The mask, the enumeration of skulls in a painting or their hanging as sequential patterns on the wall, well, considering their object, these acts are rebellions. A rebellion against the status quo. But an imperative at any rate. Try looking into a hated face! Long and persistently. The liberating event of presence may well happen to us. Only in the other can you wash your own being. In the other, who is a person.


What does language know, anyway? Here is a modest example. A sample sentence: Humans are ungraspable.

Is there someone to grasp them? When they fall, too? Will they, finally? Do we?

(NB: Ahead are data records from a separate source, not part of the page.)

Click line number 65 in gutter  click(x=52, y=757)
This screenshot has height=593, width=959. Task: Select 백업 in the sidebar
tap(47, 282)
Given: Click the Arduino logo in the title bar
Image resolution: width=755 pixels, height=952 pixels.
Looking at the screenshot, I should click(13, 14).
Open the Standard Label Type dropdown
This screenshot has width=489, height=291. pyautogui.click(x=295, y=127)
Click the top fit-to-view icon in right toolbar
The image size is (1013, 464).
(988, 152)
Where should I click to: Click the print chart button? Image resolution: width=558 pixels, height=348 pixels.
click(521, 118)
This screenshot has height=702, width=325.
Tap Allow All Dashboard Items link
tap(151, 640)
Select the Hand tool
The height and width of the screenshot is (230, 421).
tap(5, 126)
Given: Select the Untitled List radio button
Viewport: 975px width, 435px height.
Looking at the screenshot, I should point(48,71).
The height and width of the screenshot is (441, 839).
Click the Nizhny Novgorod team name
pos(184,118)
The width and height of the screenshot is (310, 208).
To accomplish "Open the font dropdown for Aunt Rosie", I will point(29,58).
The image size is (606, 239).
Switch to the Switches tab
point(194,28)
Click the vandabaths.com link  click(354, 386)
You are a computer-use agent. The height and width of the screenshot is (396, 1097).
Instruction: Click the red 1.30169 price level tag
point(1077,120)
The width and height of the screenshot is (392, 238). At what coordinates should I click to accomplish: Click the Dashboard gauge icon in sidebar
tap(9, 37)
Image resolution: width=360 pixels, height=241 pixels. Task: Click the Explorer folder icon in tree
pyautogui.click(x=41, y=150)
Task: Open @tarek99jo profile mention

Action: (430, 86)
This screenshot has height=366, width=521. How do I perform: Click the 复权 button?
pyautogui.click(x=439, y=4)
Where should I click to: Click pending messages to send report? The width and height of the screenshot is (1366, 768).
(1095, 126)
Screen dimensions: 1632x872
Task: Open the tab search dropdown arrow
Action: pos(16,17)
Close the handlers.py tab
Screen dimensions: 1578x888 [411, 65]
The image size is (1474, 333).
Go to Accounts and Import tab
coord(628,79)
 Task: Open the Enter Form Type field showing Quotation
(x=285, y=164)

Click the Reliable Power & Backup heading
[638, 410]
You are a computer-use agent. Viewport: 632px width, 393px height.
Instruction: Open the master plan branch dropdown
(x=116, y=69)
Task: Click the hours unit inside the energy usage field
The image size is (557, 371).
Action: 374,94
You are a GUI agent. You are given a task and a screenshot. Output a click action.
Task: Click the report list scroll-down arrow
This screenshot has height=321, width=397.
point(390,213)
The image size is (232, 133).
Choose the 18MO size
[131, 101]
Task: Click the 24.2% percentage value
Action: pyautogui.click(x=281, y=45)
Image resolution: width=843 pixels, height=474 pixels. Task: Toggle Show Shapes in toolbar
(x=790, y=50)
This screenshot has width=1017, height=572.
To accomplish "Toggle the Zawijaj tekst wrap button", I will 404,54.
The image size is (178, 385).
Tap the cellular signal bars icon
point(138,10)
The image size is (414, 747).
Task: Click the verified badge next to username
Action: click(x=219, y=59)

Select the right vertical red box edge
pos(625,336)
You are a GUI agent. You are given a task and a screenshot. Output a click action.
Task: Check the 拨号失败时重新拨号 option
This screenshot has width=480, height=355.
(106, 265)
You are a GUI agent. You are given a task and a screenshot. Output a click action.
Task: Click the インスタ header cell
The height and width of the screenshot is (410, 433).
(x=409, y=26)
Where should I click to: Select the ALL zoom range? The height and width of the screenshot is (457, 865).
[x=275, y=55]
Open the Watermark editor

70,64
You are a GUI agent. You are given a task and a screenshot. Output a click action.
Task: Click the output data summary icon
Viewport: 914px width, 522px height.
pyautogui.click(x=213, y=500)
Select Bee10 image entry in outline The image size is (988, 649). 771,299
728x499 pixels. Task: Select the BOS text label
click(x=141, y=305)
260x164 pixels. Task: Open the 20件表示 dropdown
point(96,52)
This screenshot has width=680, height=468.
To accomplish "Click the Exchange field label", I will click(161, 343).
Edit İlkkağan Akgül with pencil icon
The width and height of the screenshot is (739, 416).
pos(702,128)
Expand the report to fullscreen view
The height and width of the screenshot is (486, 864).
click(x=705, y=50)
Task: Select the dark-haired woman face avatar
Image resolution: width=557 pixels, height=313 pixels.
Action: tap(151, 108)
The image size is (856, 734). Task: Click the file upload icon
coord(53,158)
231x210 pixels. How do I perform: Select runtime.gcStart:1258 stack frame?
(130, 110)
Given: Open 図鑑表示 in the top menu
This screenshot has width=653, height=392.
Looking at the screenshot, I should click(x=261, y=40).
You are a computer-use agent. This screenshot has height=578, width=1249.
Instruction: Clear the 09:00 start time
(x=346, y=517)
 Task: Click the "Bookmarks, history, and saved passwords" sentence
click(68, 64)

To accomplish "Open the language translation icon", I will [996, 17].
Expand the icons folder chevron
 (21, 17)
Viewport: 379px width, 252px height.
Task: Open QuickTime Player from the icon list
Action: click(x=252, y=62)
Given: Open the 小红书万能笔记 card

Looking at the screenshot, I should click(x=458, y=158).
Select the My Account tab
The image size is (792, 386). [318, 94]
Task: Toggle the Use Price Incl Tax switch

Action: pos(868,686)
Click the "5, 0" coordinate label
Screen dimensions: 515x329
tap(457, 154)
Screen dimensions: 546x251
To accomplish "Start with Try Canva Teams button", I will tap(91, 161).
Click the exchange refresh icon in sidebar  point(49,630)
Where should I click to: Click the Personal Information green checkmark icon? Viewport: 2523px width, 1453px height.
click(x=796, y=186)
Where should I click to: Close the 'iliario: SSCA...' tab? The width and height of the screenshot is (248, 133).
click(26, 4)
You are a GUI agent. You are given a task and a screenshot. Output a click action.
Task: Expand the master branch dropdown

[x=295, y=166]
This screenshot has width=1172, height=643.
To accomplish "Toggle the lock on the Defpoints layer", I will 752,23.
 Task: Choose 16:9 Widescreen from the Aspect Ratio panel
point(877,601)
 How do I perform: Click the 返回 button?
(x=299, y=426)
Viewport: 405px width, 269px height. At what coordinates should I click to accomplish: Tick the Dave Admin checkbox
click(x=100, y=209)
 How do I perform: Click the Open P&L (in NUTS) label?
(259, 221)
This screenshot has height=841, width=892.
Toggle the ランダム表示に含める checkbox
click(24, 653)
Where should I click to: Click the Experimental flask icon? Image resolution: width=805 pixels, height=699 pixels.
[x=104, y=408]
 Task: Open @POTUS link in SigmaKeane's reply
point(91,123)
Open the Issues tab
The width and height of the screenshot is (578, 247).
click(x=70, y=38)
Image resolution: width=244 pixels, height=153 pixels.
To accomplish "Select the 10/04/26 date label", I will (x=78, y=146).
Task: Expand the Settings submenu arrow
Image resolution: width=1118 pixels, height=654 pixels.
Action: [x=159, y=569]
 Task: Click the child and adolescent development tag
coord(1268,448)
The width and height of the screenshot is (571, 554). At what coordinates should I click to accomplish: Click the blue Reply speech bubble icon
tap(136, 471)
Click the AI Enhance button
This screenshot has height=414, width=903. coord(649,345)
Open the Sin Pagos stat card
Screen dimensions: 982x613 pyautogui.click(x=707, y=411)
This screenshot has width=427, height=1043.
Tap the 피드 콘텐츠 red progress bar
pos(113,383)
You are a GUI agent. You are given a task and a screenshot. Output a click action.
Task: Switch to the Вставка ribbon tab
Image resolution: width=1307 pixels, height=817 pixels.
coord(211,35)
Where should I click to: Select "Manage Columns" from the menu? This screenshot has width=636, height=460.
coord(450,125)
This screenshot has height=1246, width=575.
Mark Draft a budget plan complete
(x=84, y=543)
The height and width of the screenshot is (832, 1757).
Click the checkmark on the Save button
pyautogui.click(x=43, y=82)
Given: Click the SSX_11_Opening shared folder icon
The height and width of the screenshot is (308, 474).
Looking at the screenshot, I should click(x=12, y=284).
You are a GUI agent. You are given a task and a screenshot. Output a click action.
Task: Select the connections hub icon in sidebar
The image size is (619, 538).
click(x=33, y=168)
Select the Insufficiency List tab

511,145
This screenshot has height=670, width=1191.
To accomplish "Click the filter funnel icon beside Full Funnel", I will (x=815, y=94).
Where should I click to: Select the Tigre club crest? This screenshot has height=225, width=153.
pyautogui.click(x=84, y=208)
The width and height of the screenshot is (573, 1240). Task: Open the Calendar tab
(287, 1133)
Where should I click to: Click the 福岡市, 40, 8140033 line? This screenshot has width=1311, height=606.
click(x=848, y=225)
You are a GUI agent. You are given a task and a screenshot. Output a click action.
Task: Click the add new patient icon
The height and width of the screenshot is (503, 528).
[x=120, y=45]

Consider truncation. A human is always a whole. It pains one to write “whole” and then “always” next to it. We all know history, even if we don’t know it. Not our own, for sure, let’s add. To know history means to become a story. A personal story that can be told and passed on. It means: to be atoned. But enough of that for now. That is another – necessary and postponed – conversation. The work of art proposes that “other conversation” by necessity. Provided it is a work of art. Not to be afraid of anyone or anything. Not to conform to anyone or anything. To abandon institutionalized language and speak as a human being.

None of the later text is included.